--- start Selected excerpt ---

The Topps Company, threatened by the sheer awesomeness of Upper Deck, responded in 1990 with Bowman, thus appealing to that untapped market of baseball fans without eyes. I would say that this is the most boring baseball card ever, but then somebody could easily show me any other Bowman card from this set, and I would change my mind in two seconds.

I mean, hey –- what’s not to like? It’s a picture of a Dodgers player posing! Or maybe it’s a coach. This guy looks like he’s 45, so I am not sure. Where is his name? Oh, at the bottom of the rainbow border? Let me see…(squinting)…okay, Alfredo Griffin. Glad we figured that out. Anyway, it’s an overcast day at a spring training practice field, and Alfredo Griffin is smiling at me. I think I am going to take a nap. But first let me turn this card over, because possibly I will be wowed by the aesthetic quality and interesting biographical info contained within:

Oh. It’s an Excel spreadsheet. That is fun and also enjoyable to look at. Maybe if I turn the card over sideways I can determine what in the freakin’ hell is going on here. No, that does not help. Why are there random teams listed on this spreadsheet? Wait. Hold on. Though not explicitly stated, it would appear as though these are Alfredo Griffin’s stats against each team during the 1989 season. That is good, because I was wondering how many doubles Alfredo Griffin had against the Philadelphia Phillies in 1989, because that is information that I will be able to use later on, during discussions about -– and possibly with –- Alfredo Griffin. I will use my magnifying glass to view these numbers, and then I will decode what those numbers mean and then I will know where to find the treasure that is buried underneath Alfredo Griffin’s house.

--- end Selected excerpt ---

* Short task: Write out, word for word, the part of the baseball card piece above that opens with the words containing "The Topps Company, threatened" and closes with "in two seconds.". The lines after this point are separate material, unrelated to the baseball card piece.

--- start Material provided ---

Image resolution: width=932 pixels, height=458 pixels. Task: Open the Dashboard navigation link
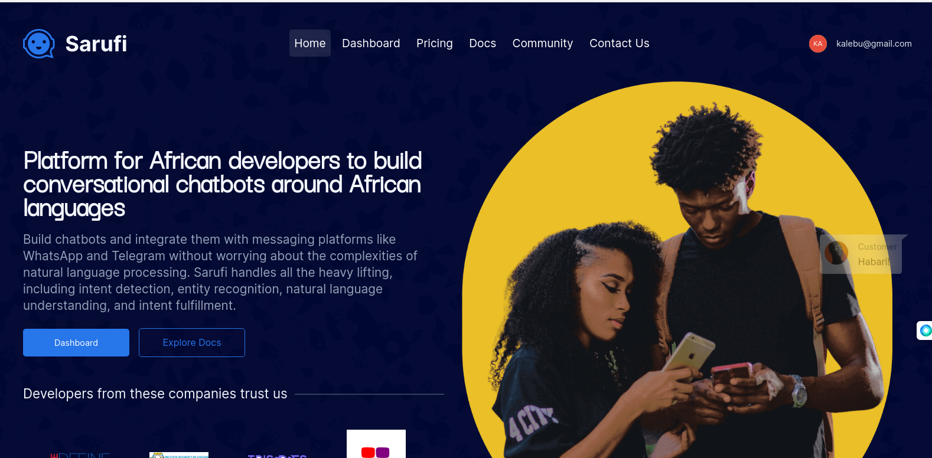click(371, 43)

--- end Material provided ---

* Problem solution:
The Topps Company, threatened by the sheer awesomeness of Upper Deck, responded in 1990 with Bowman, thus appealing to that untapped market of baseball fans without eyes. I would say that this is the most boring baseball card ever, but then somebody could easily show me any other Bowman card from this set, and I would change my mind in two seconds.